Michael Morell, President Obama’s former deputy CIA director and current CBS News senior national security commentator, pointed the finger at the problem of encryption. It’s a real issue, he said, that terrorists are able to “communicate under the radar” by using encrypted messages “that we can’t break,” he said on CBS Monday. “I think this is going to open an entire new debate about security versus privacy,” he added. “We have, in a sense, had a public debate. That debate was defined by Edward Snowden…and the concern about privacy. I think we’re now going to have another debate about that. It’s going to be defined by what happened in Paris.”
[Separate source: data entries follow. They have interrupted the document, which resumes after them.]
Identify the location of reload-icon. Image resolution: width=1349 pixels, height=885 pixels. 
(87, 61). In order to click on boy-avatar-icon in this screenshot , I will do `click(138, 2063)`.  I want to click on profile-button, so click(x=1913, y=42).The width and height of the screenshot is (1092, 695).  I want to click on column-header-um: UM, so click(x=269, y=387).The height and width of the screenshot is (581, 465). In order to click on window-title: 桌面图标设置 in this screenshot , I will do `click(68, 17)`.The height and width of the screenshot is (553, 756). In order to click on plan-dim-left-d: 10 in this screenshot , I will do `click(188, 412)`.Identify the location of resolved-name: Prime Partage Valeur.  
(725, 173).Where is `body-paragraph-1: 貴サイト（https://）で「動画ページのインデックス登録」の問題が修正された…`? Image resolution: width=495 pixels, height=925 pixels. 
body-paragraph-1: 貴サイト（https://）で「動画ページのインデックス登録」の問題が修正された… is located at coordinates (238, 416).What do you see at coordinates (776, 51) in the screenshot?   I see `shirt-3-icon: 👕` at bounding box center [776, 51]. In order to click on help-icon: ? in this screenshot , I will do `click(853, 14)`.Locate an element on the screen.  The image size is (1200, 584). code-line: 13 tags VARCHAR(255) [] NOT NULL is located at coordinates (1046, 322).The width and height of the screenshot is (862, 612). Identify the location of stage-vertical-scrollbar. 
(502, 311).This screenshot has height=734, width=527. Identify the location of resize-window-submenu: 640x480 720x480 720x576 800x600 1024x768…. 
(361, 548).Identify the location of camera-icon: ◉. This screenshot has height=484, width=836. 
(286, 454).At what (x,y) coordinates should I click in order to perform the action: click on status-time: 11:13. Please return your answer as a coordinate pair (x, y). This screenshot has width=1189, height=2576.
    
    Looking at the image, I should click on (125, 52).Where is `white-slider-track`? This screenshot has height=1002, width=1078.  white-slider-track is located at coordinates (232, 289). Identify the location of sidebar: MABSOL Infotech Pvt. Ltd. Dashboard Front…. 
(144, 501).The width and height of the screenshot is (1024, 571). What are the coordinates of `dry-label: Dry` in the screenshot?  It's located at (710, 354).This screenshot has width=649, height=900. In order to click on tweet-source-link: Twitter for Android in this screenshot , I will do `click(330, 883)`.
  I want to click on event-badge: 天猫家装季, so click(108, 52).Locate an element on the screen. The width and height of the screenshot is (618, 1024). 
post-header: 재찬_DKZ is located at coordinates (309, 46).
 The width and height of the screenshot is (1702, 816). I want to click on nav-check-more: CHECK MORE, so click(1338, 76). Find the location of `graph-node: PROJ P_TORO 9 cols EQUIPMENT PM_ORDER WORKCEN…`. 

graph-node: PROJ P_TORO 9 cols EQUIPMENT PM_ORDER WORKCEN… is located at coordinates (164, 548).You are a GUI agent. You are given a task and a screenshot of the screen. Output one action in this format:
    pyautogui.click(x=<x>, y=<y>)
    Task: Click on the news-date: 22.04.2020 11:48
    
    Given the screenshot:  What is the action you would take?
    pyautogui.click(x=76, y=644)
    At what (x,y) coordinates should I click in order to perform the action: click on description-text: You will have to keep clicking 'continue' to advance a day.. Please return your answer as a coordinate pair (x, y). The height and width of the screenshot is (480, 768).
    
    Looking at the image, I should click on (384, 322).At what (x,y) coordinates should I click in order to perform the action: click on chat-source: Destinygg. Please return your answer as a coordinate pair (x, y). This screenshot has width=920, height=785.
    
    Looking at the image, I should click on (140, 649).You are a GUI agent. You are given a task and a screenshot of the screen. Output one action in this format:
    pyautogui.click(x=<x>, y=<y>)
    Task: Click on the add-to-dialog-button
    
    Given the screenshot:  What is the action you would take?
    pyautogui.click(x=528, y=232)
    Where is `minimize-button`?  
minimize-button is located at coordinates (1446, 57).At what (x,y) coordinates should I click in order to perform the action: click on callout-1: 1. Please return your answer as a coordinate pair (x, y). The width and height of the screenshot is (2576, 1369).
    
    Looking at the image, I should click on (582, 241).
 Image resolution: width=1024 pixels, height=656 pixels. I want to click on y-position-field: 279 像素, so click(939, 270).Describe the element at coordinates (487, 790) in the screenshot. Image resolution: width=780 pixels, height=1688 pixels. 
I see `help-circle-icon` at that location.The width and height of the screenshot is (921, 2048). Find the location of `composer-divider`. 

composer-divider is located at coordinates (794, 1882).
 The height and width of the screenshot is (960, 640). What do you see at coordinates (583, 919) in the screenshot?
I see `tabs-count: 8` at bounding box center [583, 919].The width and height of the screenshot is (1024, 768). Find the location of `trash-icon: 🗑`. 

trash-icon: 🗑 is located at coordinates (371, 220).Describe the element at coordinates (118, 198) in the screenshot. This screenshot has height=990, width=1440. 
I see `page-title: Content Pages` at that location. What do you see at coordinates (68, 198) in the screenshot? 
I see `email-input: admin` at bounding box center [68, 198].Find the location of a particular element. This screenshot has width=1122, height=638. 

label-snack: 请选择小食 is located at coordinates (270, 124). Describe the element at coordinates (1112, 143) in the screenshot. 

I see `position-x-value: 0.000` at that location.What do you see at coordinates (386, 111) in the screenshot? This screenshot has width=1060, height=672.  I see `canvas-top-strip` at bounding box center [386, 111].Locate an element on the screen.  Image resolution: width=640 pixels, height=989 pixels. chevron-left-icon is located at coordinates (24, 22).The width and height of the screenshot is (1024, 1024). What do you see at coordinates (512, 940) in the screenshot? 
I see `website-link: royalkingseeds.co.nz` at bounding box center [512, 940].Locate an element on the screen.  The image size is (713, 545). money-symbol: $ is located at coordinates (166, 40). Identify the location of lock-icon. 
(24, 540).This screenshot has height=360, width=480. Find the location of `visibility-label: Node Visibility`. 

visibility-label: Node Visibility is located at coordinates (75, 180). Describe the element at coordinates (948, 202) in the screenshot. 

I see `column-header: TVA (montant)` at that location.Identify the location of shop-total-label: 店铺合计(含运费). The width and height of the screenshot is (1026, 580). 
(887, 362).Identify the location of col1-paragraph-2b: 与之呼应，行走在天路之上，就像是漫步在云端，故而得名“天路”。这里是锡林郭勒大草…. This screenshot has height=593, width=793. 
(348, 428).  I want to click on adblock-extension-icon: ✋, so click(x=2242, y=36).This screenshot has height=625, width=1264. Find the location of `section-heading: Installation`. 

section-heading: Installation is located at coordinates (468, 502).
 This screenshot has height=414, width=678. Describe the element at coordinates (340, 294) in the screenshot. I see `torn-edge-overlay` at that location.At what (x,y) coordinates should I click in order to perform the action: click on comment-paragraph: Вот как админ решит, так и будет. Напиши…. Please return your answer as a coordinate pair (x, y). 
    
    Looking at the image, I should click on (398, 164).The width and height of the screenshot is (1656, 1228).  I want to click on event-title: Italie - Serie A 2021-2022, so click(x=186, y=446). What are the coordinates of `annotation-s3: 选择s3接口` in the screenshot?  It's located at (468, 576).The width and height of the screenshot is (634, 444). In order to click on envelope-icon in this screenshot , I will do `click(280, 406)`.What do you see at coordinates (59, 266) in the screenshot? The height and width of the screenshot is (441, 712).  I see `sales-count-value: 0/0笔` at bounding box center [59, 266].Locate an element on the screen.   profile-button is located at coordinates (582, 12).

On MSNBC, California Sen. Dianne Feinstein pushed some blame on big tech companies too. “I think Silicon Valley has to take a look at their products,” she said. “If you create a product that allows evil monsters to operate in this way … That is a big problem.”
Stewart Baker, who served as a former counsel of the National Security Agency under Bill Clinton and as an assistant director of policy for the Department of Homeland Security under George W. Bush, took a measured position. The privacy advocates’ argument that “backdoor” encryption won’t work isn’t exactly right, he told TIME. Companies make decisions all the time as to how much privacy and convenience they afford their customers; a law requiring a company to engineer a backdoor for intelligence officials would be along that same continuum, he argued.
The big Silicon Valley firms’ insistence that “it cannot be done” should be understood in the same way that energy companies balk at new regulations on global warming or air pollution: they don’t want to do it, “but where is their social responsibility?” he said. “It is hard, and there will never be a complete solution, but pretending that you’re not a part of the society that raised you—the way that Silicon Valley has tried to do—is not constructive.”
The question of how much privacy or how many civil liberties citizens are willing to exchange for safety and security has, of course, haunted the country since well before 9/11. But in recent years, particularly in the wake of the Snowden leaks, the pendulum seemed to have swung toward privacy.
Earlier this year, members of Congress, in response to an outpouring of public support, overwhelming voted in favor of an amendment banning requirements that companies “backdoor” encryptions. Powerful tech firms, like Google and Facebook, along with the grassroots advocacy of “netizens,” make the passage of any new anti-encryption laws an uphill battle, if not impossible. But should anything like what happened in Paris last week occur on U.S. soil, all bets are off—a scenario that privacy advocates caution against.
“In the end, we can hurt ourselves much more than the terrorists can hurt us,” Bankston of OTI wrote. “Indeed, that’s their entire strategy.”